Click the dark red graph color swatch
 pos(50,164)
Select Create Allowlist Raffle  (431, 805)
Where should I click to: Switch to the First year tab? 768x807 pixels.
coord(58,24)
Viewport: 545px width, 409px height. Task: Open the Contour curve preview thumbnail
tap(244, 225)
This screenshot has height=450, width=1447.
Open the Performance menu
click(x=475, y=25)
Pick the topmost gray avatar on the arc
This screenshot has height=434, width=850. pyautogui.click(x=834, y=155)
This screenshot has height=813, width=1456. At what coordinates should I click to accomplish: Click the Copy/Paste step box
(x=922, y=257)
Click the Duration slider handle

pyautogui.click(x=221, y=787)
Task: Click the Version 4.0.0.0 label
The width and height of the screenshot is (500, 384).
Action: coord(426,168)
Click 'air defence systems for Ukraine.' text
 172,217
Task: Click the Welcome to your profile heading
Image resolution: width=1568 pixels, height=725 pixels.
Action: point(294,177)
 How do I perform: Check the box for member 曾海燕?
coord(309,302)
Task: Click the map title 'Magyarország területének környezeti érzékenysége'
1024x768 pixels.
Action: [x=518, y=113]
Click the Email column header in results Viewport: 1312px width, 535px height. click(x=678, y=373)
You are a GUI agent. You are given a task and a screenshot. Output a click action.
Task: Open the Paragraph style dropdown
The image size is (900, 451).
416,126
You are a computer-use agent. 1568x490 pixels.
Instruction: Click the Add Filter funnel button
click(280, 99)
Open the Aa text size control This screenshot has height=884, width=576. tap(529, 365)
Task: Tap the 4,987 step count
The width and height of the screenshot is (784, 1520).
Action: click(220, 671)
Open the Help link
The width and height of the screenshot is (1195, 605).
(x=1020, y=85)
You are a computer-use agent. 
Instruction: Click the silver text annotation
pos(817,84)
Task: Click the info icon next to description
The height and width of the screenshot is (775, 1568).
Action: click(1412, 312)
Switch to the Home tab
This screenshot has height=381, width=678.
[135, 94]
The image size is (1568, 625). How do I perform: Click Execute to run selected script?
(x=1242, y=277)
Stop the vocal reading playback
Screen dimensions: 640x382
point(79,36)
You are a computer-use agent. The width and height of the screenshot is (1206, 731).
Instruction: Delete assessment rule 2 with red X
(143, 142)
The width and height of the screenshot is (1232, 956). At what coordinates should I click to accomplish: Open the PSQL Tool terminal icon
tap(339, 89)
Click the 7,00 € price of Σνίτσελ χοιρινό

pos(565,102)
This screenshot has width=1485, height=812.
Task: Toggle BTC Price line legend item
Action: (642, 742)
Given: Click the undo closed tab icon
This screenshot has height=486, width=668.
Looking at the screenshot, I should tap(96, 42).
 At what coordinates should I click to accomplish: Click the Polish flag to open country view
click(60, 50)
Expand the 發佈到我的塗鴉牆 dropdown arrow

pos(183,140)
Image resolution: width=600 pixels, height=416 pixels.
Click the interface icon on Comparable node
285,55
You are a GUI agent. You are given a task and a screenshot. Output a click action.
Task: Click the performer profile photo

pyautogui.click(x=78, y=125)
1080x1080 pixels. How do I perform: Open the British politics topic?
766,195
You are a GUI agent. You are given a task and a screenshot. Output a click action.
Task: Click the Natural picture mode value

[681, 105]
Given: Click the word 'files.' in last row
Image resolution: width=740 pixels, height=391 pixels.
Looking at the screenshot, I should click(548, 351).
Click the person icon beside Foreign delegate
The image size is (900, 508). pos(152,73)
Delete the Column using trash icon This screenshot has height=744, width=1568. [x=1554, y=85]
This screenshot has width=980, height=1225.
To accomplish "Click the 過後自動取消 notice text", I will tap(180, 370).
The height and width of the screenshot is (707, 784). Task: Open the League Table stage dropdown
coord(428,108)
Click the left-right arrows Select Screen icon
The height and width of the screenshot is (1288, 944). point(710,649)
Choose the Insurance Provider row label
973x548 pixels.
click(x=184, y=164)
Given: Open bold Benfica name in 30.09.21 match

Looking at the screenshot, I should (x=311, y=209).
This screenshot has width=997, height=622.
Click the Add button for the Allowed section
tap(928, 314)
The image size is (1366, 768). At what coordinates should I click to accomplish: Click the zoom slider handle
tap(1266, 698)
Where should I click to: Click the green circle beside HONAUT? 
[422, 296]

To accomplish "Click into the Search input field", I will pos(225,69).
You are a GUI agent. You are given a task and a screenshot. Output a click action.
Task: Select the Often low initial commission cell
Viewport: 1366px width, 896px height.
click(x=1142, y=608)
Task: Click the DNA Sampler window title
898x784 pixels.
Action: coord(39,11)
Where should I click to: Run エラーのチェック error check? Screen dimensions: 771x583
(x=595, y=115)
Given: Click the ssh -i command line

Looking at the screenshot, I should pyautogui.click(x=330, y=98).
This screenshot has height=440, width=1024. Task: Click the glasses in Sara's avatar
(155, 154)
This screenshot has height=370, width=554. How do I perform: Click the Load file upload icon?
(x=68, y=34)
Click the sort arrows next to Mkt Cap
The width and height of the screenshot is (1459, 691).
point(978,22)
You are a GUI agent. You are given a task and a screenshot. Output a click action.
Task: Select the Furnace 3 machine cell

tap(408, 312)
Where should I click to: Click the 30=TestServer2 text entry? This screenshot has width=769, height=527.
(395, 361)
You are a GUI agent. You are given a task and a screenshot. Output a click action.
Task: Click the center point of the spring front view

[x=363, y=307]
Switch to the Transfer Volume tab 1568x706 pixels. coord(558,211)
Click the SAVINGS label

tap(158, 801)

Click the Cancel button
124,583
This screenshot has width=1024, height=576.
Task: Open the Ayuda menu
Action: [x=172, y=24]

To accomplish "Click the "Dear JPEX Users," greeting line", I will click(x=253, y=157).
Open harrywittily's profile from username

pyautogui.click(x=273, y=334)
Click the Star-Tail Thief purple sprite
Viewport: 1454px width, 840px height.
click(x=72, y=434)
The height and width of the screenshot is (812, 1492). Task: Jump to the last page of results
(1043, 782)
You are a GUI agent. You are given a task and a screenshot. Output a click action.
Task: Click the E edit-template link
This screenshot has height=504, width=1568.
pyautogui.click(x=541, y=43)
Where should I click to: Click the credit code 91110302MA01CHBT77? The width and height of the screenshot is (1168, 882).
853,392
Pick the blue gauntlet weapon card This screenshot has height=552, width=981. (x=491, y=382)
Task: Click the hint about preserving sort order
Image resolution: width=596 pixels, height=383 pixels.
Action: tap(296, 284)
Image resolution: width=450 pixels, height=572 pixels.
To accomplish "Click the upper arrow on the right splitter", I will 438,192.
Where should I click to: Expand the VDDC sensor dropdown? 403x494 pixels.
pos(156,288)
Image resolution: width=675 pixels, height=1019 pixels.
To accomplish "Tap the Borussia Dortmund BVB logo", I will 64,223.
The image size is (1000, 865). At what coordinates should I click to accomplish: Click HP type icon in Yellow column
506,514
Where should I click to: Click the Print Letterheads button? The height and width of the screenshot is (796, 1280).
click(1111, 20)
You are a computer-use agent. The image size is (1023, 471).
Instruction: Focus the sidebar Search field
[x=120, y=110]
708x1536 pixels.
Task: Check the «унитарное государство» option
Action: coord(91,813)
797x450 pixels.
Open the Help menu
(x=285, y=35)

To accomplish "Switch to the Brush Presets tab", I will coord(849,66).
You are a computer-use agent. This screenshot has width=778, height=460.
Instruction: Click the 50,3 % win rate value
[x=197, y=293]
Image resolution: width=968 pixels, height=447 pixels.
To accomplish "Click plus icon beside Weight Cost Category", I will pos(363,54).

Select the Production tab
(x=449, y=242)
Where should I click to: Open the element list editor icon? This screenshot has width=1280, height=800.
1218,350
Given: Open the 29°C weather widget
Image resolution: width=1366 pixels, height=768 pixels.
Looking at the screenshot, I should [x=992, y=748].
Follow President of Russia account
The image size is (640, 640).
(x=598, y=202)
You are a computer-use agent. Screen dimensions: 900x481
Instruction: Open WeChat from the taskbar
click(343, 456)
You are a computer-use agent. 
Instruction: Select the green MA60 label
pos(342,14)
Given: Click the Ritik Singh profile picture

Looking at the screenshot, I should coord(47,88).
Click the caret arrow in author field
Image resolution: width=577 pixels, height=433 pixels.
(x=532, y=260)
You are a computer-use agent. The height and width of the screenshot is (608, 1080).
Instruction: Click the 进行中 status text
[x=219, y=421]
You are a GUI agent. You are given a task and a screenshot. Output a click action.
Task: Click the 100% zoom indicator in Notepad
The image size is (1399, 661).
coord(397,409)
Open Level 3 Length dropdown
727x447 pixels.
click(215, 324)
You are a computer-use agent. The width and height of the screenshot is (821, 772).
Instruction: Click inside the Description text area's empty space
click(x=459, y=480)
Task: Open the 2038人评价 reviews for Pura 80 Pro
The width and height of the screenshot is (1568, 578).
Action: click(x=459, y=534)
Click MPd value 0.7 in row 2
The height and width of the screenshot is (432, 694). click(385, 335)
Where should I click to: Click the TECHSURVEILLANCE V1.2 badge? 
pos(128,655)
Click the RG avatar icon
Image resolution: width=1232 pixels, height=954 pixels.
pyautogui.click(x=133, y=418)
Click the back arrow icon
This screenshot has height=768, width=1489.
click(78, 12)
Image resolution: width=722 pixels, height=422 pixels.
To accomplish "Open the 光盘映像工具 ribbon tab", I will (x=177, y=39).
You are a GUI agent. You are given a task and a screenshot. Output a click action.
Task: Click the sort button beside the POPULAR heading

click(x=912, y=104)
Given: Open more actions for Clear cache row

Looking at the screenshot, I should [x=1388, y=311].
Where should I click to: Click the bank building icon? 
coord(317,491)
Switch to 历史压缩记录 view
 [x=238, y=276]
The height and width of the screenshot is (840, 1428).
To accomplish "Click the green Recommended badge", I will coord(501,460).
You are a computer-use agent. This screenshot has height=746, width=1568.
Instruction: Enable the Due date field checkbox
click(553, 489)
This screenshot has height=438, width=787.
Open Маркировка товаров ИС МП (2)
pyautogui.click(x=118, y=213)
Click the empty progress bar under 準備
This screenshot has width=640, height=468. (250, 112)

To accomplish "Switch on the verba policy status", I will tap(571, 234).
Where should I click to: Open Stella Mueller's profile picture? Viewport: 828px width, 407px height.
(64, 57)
---
An exact, complete copy of the lines above from the one with "Task: Click the E edit-template link" through the one with "You are a computer-use agent. The image" is the whole answer.

_OUTPUT OF THE TASK_
Task: Click the E edit-template link
This screenshot has height=504, width=1568.
pyautogui.click(x=541, y=43)
Where should I click to: Click the credit code 91110302MA01CHBT77? The width and height of the screenshot is (1168, 882).
853,392
Pick the blue gauntlet weapon card This screenshot has height=552, width=981. (x=491, y=382)
Task: Click the hint about preserving sort order
Image resolution: width=596 pixels, height=383 pixels.
Action: tap(296, 284)
Image resolution: width=450 pixels, height=572 pixels.
To accomplish "Click the upper arrow on the right splitter", I will 438,192.
Where should I click to: Expand the VDDC sensor dropdown? 403x494 pixels.
pos(156,288)
Image resolution: width=675 pixels, height=1019 pixels.
To accomplish "Tap the Borussia Dortmund BVB logo", I will 64,223.
The image size is (1000, 865). At what coordinates should I click to accomplish: Click HP type icon in Yellow column
506,514
Where should I click to: Click the Print Letterheads button? The height and width of the screenshot is (796, 1280).
click(1111, 20)
You are a computer-use agent. The image size is (1023, 471).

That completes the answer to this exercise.